BINDING-SITES FOR ENDOTOXIC LIPOPOLYSACCHARIDE ON THE PLASMA-MEMBRANE OF ISOLATED RABBIT HEPATOCYTES

Abstract

In vivo fixation of bacterial lipopolysaccharide (LPS) on the plasma membrane of mechanically or enzymatically isolated hepatocytes from rabbits was studied by immunofluorescence. Antisera against LPS from Escherichia coli 026:B6 and 0111:B4 were induced in rabbits. Antibody [Ab] titers up to 1:1024 were determined by the passive hemagglutination test. There was no immunologic cross reactivity between the 2 antisera. Ig[immunoglobulin]G and IgM were prepared from anti-LPS and normal rabbit serum and conjugated with fluorescein isothiocyanate. Ab activity against LPS was localized in the IgM fraction. Hepatocytes were isolated by a perfusion technique without enzymes and with collagenase. LPS binding to the hepatocellular plasma membrane increased proportionally with LPS concentration in a range between 0.01 mg/ml.
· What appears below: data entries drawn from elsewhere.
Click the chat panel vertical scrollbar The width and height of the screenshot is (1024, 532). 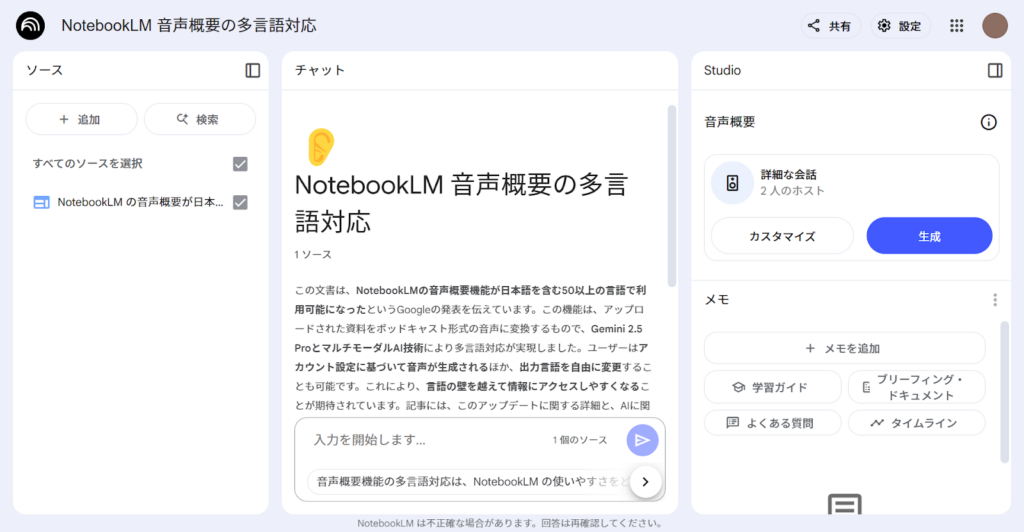[671, 196]
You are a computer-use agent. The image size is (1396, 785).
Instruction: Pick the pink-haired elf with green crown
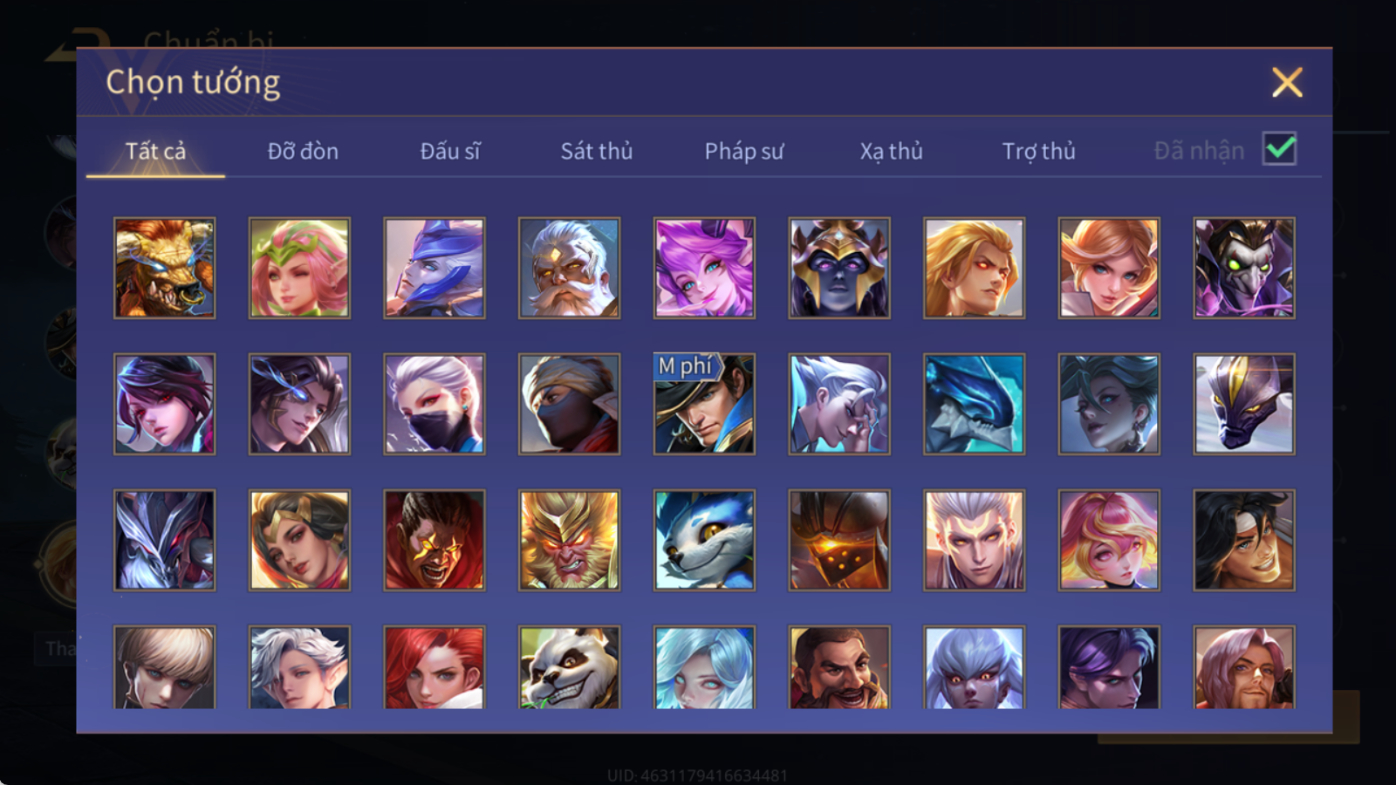[x=299, y=268]
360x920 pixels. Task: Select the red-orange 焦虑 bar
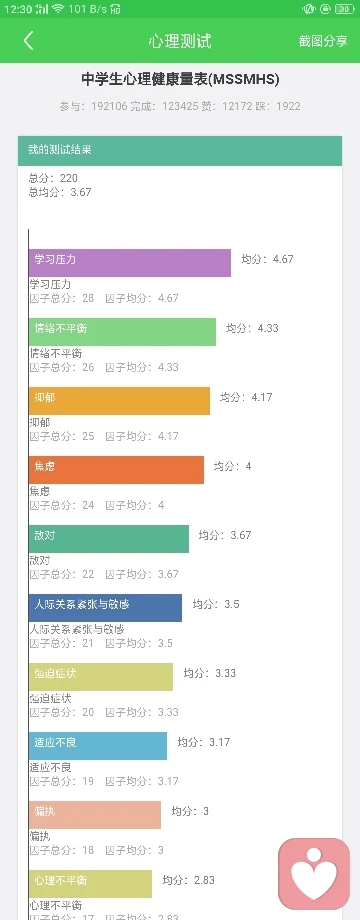(x=116, y=470)
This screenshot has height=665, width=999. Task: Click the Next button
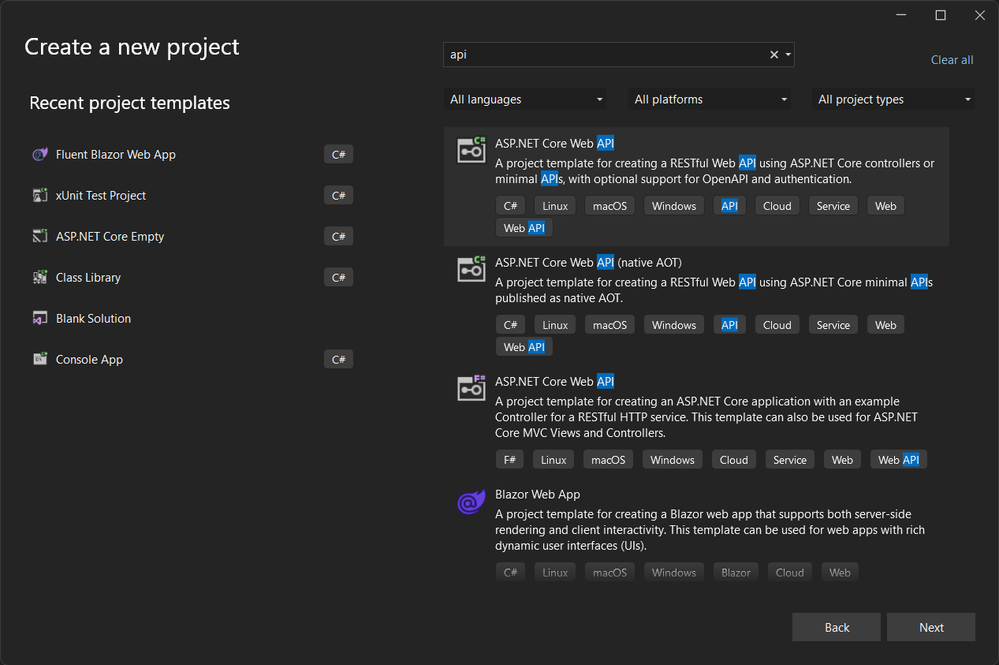(931, 627)
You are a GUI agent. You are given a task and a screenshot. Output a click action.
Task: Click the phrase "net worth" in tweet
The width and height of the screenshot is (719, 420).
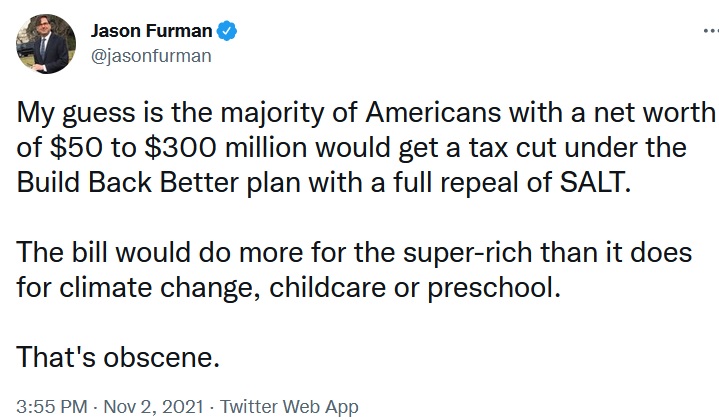click(654, 112)
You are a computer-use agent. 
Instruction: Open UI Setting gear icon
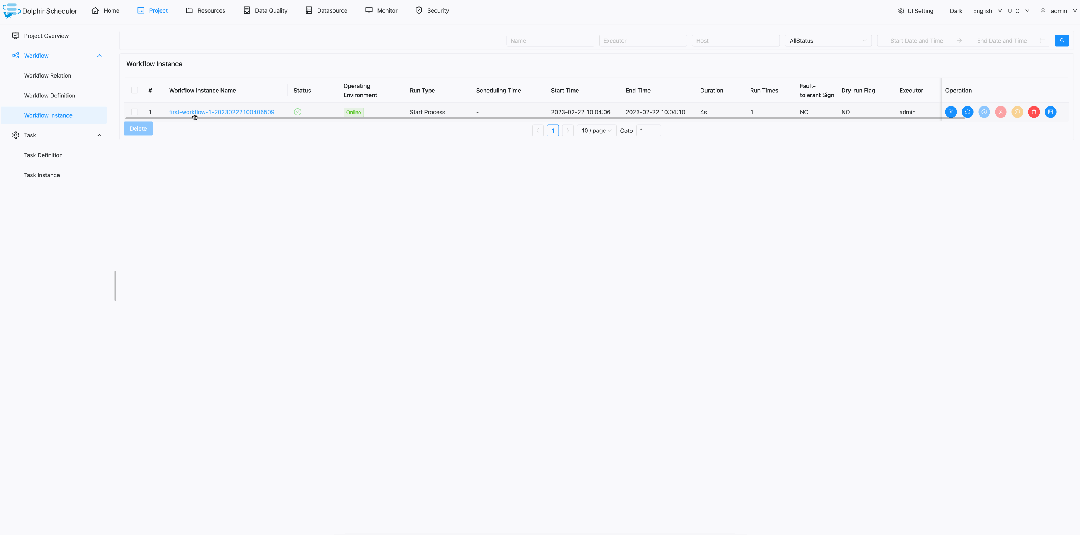coord(901,11)
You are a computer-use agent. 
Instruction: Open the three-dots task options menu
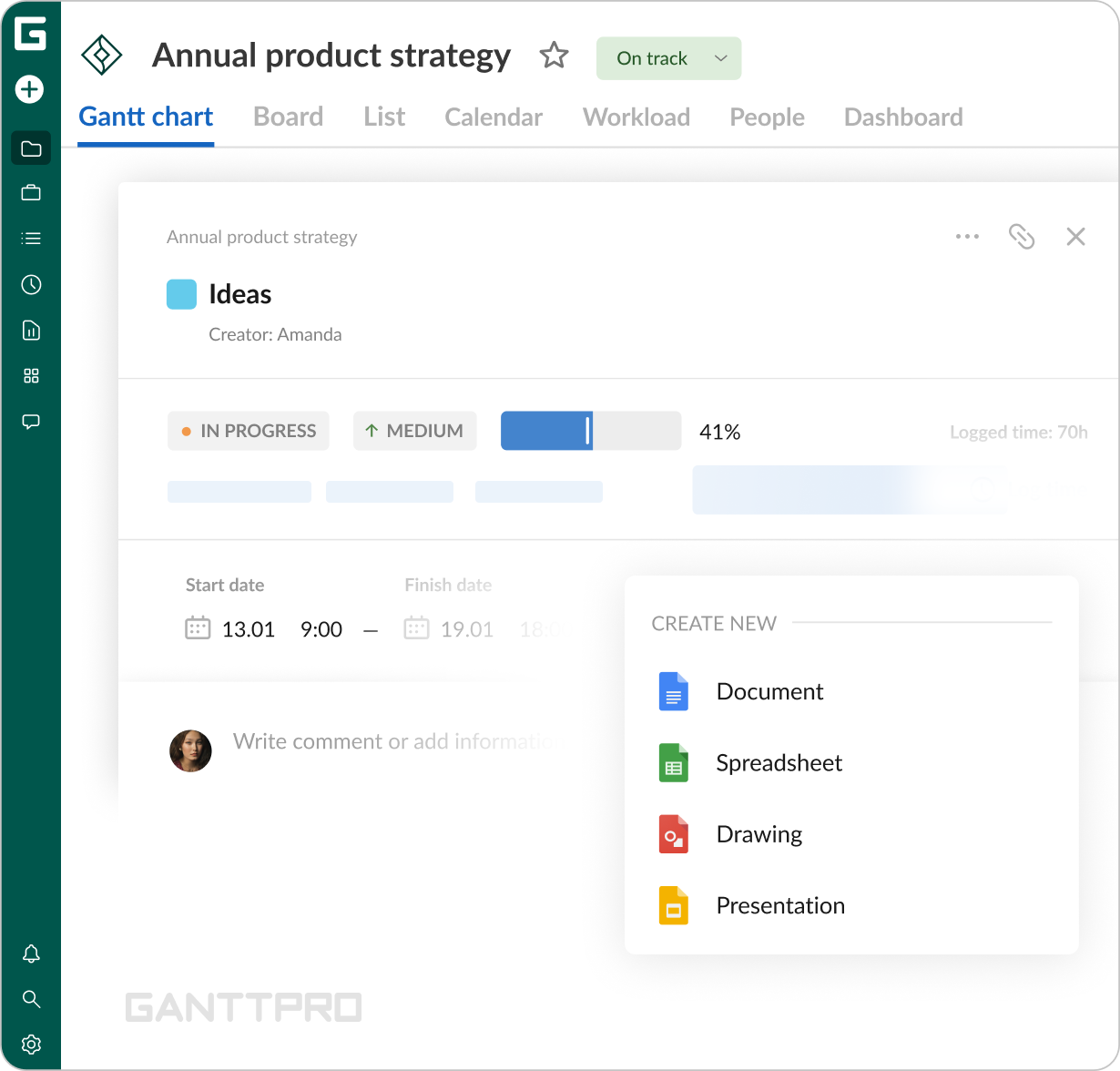(967, 237)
The fluorescence pattern of the membrane-fixed IgM anti-LPS-antibody at the surface of LPS-coated hepatocytes was coarse granular. The in vitro reaction of LPS with hepatocytes was not influenced by complement presence. Demonstration of binding sites for LPS on the hepatocellular plasma membrane indicates that Kupffer cells and parenchymal liver cells are involved in hepatic clearance activity for endotoxin.